Peer review process
Not revised: This Reviewed Preprint includes the authors’ original preprint (without revision), an eLife assessment, and public reviews.
Read more about eLife’s peer review process.Editors
- Reviewing EditorSimon van GaalUniversity of Amsterdam, Amsterdam, Netherlands
- Senior EditorMichael FrankBrown University, Providence, United States of America
Reviewer #1 (Public review):
Summary:
This paper examines whether humans use protracted temporal integration in a noise-free, deferred-response contrast discrimination task, using a covert evidence-duration manipulation combined with EEG (SSVEP, CPP, Mu/Beta). The key finding is that evidence for protracted sampling is behaviorally and neurally supported, but even joint CPP + behaviour fitting cannot fully discriminate a standard integration (DDM) model from a novel "extremum-flagging" non-integration model. The paper is transparent about this outcome.
Strengths:
This is a well-conducted and well-written study that makes a genuine contribution to the perceptual decision-making literature by introducing a clean experimental design for probing temporal integration without participants adapting their strategy and demonstrating for the first time that a non-integration model (extremum-flagging) can replicate CPP waveform dynamics that have long been considered hallmarks of evidence accumulation. The transparent treatment of equivocal modelling outcomes is commendable.
Weaknesses:
My main concerns relate to statistical power, the under-specification of the and the extremum-flagging mechanism. Addressing these would greatly strengthen the paper.

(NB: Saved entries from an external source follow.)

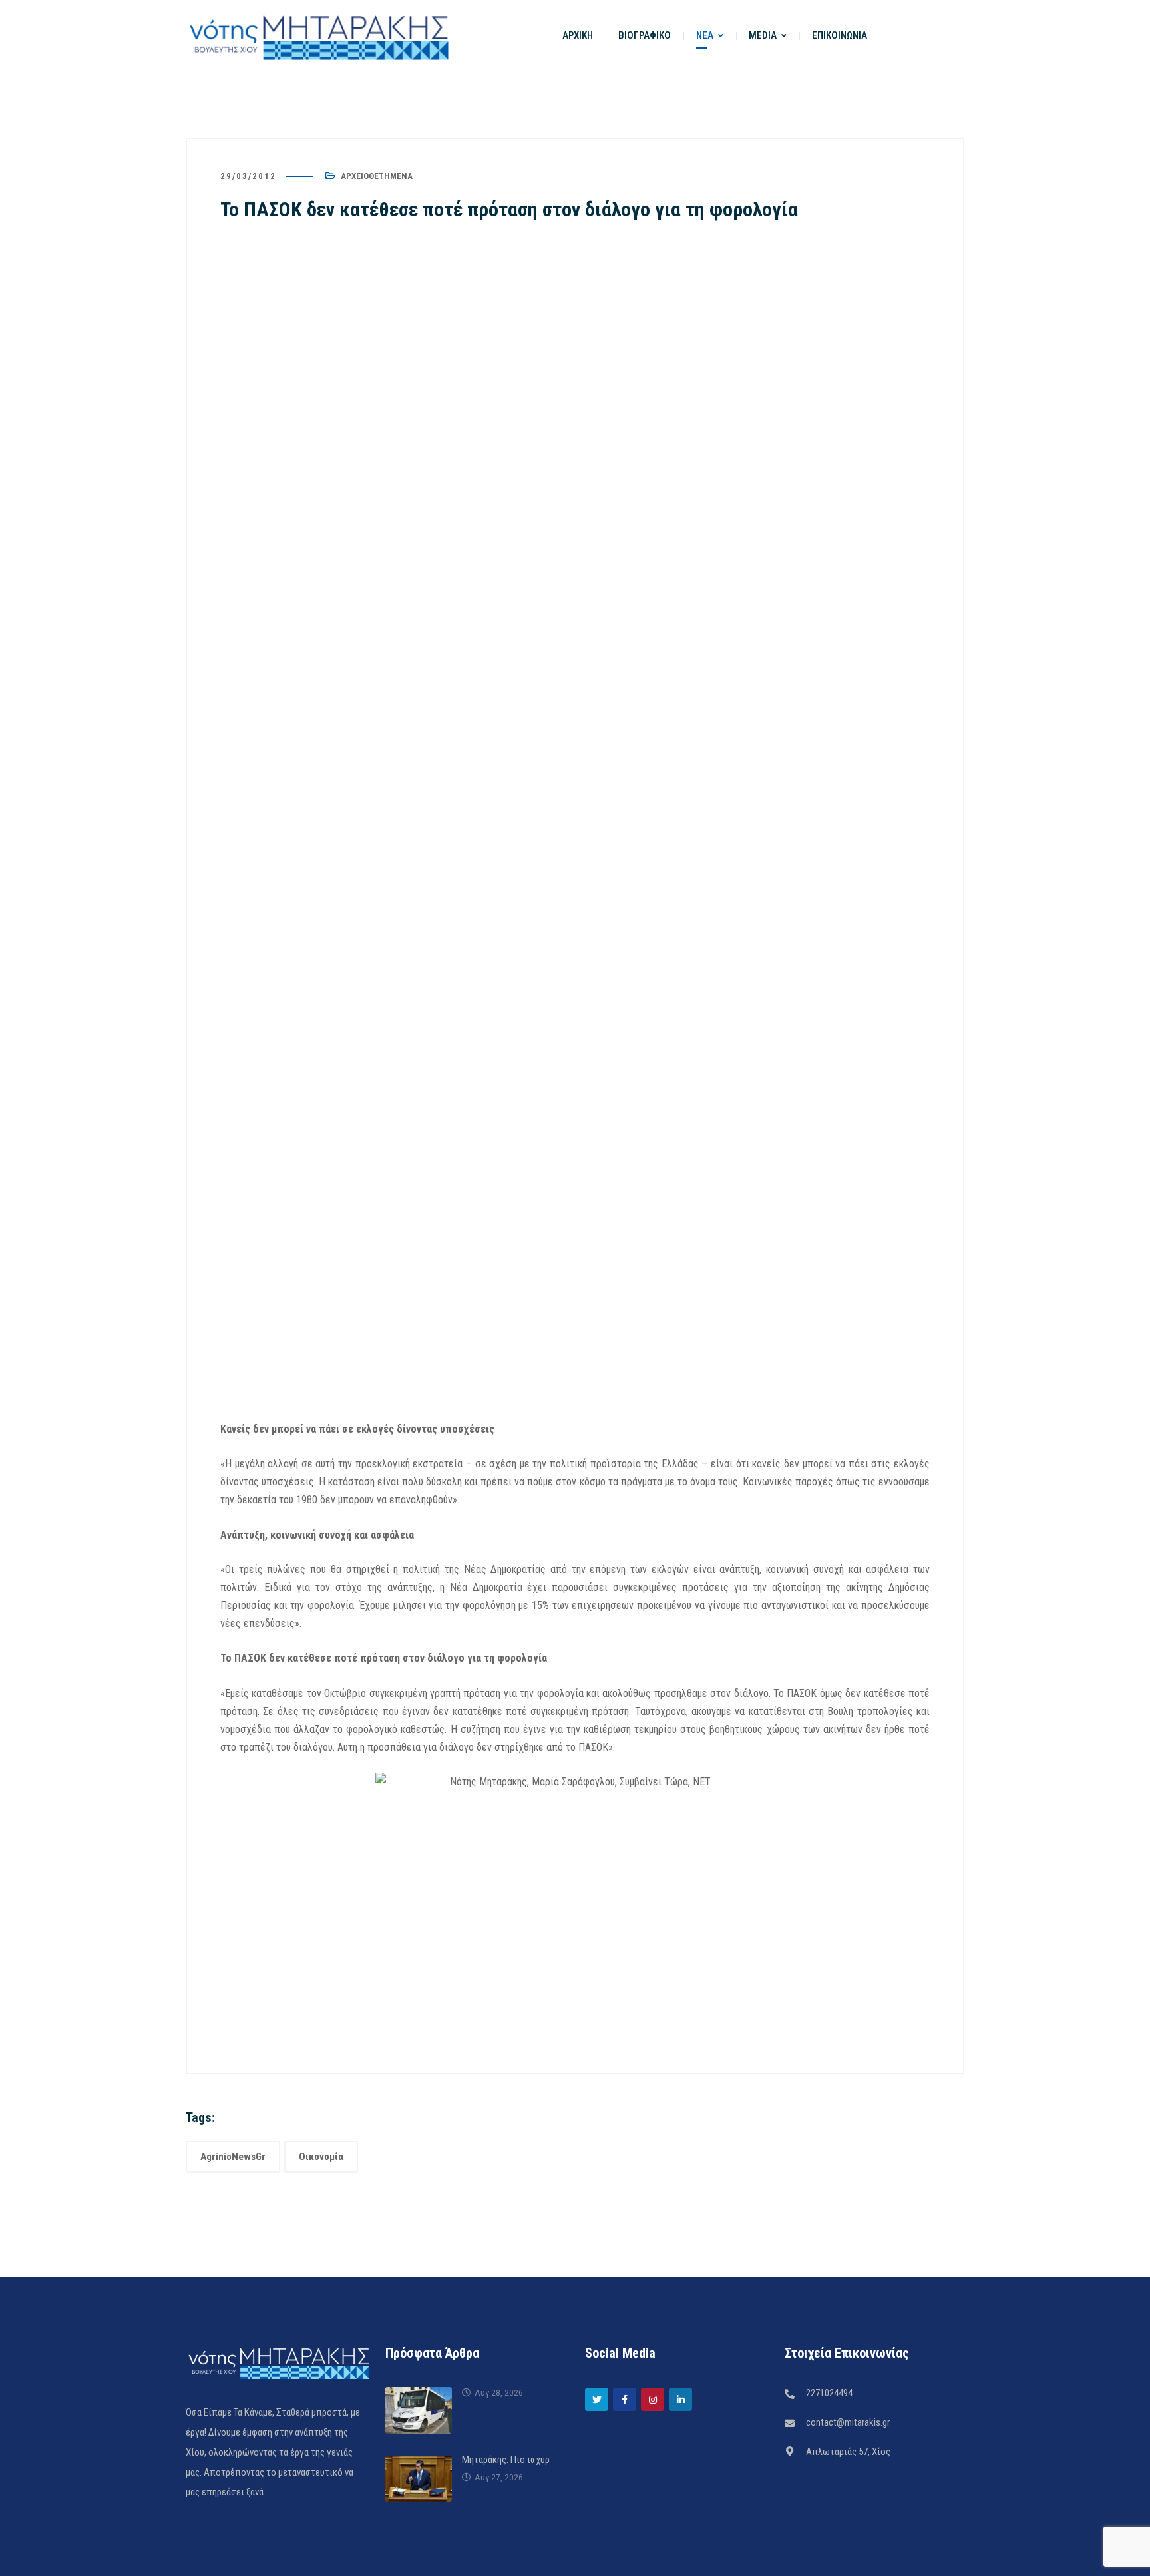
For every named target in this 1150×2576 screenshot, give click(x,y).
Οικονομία (321, 2157)
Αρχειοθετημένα (377, 176)
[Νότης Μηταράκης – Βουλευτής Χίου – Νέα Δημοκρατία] (319, 36)
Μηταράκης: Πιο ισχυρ (506, 2460)
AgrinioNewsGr (233, 2157)
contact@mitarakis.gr (848, 2422)
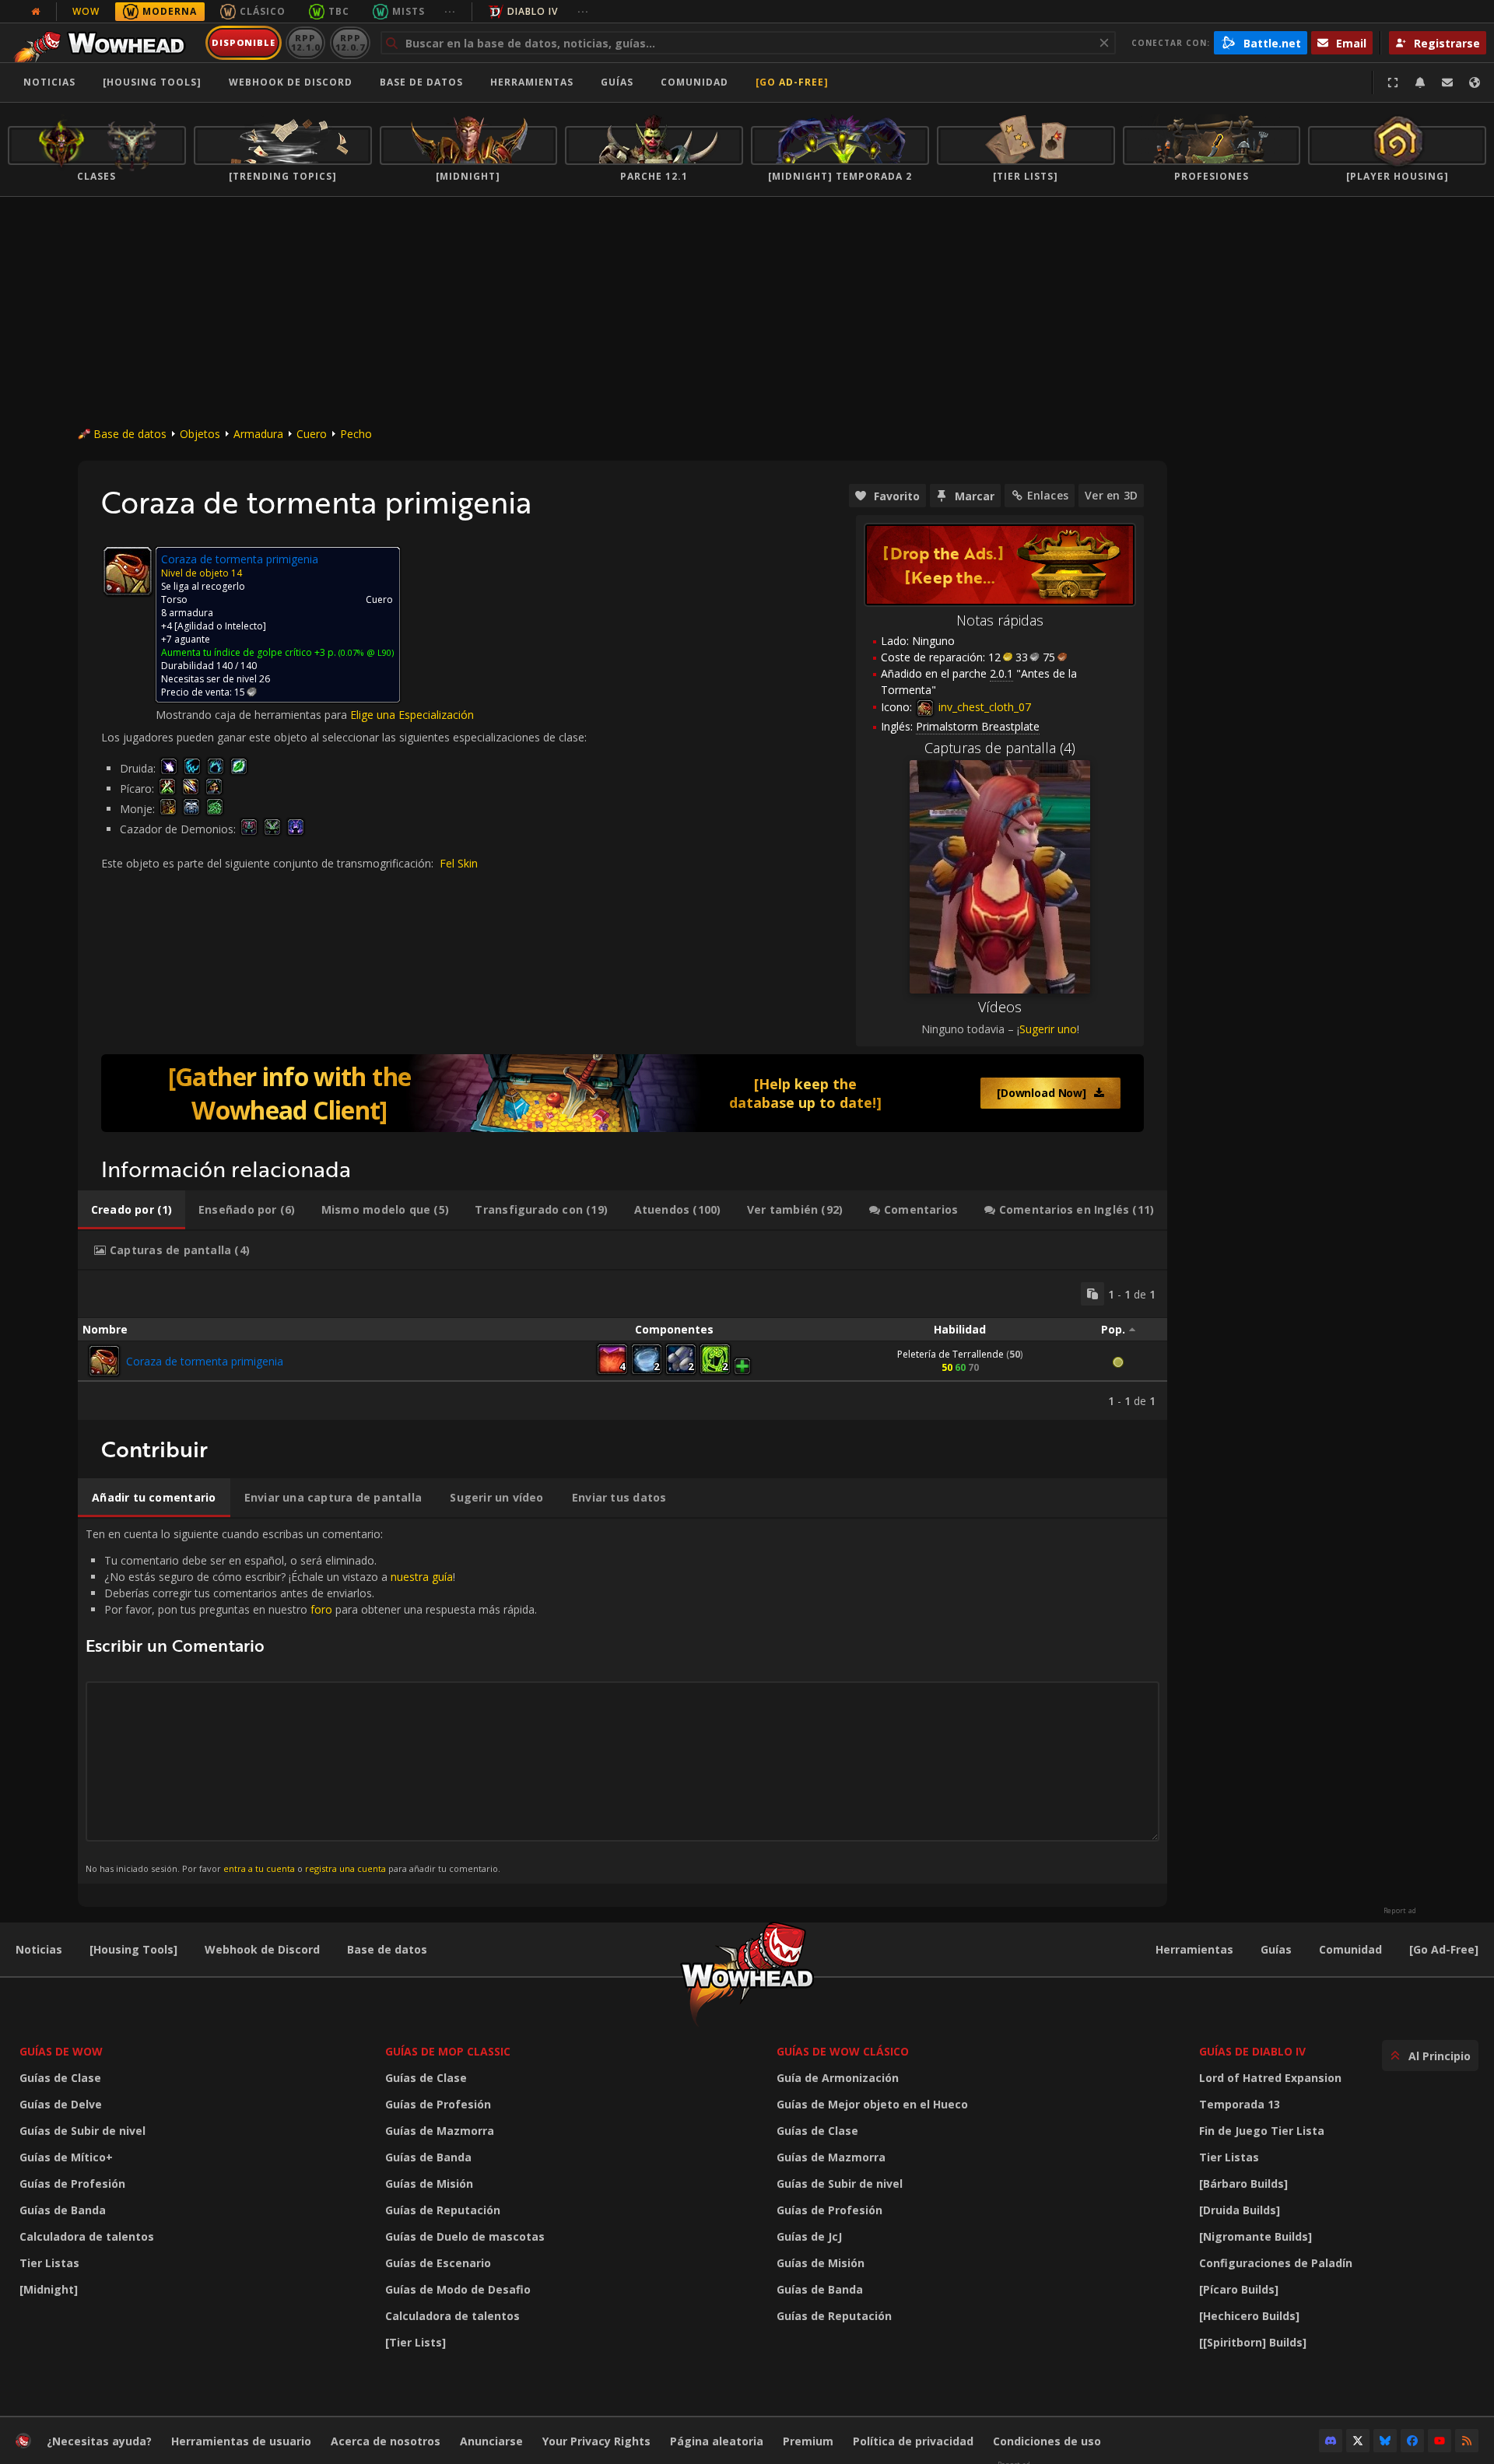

(1) The sample of 16 participants (15, after the exclusion of one participant) is described as "close to similar EEG studies" with no formal power analysis. Given that the paper's core claim rests on subtle quantitative differences between two model classes - differences that are, by the authors' own admission, not sufficient to declare a winner - even a modest increase in sample size might yield a more decisive outcome. At a minimum, the authors should report a sensitivity analysis or post-hoc power calculation to indicate what effect sizes the current N could reliably detect, particularly for the rmANOVA comparisons and the neural constraint fitting.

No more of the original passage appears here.